De vordering tot echtscheiding op grond van artikel 229, § 3(
i.e. EOO op verzoek van 1 echtgenoot), van het Burgerlijk Wetboek kan worden ingesteld bij verzoekschrift.
Het verzoekschrift vermeldt op straffe van nietigheid:
1°de dag, de maand en het jaar;
2°de naam, de voornaam, het beroep, de woonplaats van de verzoeker en, in voorkomend geval, zijn hoedanigheid en inschrijving in het handelsregister of ambachtsregister;
3°de naam, de voornaam, de woonplaats en, in voorkomend geval, de hoedanigheid van de persoon die moet worden opgeroepen;
4°het onderwerp en de korte samenvatting van de middelen van de vordering;
5°de rechter voor wie de vordering aanhangig wordt gemaakt;
6°de handtekening van de verzoeker of van zijn advocaat.
Op straffe van nietigheid wordt bij het verzoekschrift een getuigschrift van woonplaats [of een uittreksel uit het rijksregister van de in artikel 1034ter, 3°, vermelde natuurlijke personen] gevoegd, behalve wanneer het geding reeds eerder werd ingeleid bij dagvaarding en evenmin in geval van keuze van woonplaats.
Het getuigschrift [of het uittreksel van het rijksregister] mag niet vroeger gedagtekend zijn dan vijftien dagen voor het verzoekschrift.
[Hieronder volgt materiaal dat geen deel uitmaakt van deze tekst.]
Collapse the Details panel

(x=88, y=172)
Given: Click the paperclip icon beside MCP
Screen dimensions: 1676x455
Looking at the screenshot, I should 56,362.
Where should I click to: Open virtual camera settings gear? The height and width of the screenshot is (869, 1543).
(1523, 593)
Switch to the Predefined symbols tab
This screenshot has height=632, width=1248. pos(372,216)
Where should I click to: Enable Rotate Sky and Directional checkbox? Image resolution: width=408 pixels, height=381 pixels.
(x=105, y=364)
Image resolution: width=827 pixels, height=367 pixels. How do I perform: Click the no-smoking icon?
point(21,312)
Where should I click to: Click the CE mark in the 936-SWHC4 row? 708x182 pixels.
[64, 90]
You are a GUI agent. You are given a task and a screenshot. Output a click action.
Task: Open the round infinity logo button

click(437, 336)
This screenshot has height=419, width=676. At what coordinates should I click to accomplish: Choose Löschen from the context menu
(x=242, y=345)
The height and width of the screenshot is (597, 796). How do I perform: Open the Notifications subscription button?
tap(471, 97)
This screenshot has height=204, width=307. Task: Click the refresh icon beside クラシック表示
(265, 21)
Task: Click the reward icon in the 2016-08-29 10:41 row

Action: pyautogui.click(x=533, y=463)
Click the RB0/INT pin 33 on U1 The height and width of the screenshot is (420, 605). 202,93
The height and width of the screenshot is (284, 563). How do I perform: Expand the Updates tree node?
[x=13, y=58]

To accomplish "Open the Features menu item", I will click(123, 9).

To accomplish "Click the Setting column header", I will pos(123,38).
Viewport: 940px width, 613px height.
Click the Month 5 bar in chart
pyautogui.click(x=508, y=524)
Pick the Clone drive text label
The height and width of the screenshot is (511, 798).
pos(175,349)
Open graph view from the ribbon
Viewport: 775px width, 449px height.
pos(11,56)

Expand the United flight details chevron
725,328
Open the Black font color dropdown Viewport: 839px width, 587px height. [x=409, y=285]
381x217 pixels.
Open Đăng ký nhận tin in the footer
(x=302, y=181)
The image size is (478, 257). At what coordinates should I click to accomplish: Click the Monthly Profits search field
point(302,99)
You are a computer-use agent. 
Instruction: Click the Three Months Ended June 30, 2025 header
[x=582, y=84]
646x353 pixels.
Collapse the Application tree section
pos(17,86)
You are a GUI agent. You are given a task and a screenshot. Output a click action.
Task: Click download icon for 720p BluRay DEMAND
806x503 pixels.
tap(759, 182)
Het getuigschrift wordt door het gemeentebestuur afgegeven.]
Het verzoekschrift met zijn bijlage wordt, in zoveel exemplaren als er betrokken partijen zijn, bij aangetekende brief gezonden aan de griffier van het gerecht of ter griffie neergelegd
Nadat, in voorkomend geval, de rolrechten zijn betaald, worden de partijen door de griffier bij gerechtsbrief opgeroepen om te verschijnen op de zitting die de rechter bepaalt. Bij de oproeping wordt een afschrift van het verzoekschrift gevoegd
Dus een verzoekschrift (brief) maken met alle inhoud zoals hierboven weergegeven, en dit op de griffie (secretariaat) van de Rechtbank van 1e aanleg 'afgeven'.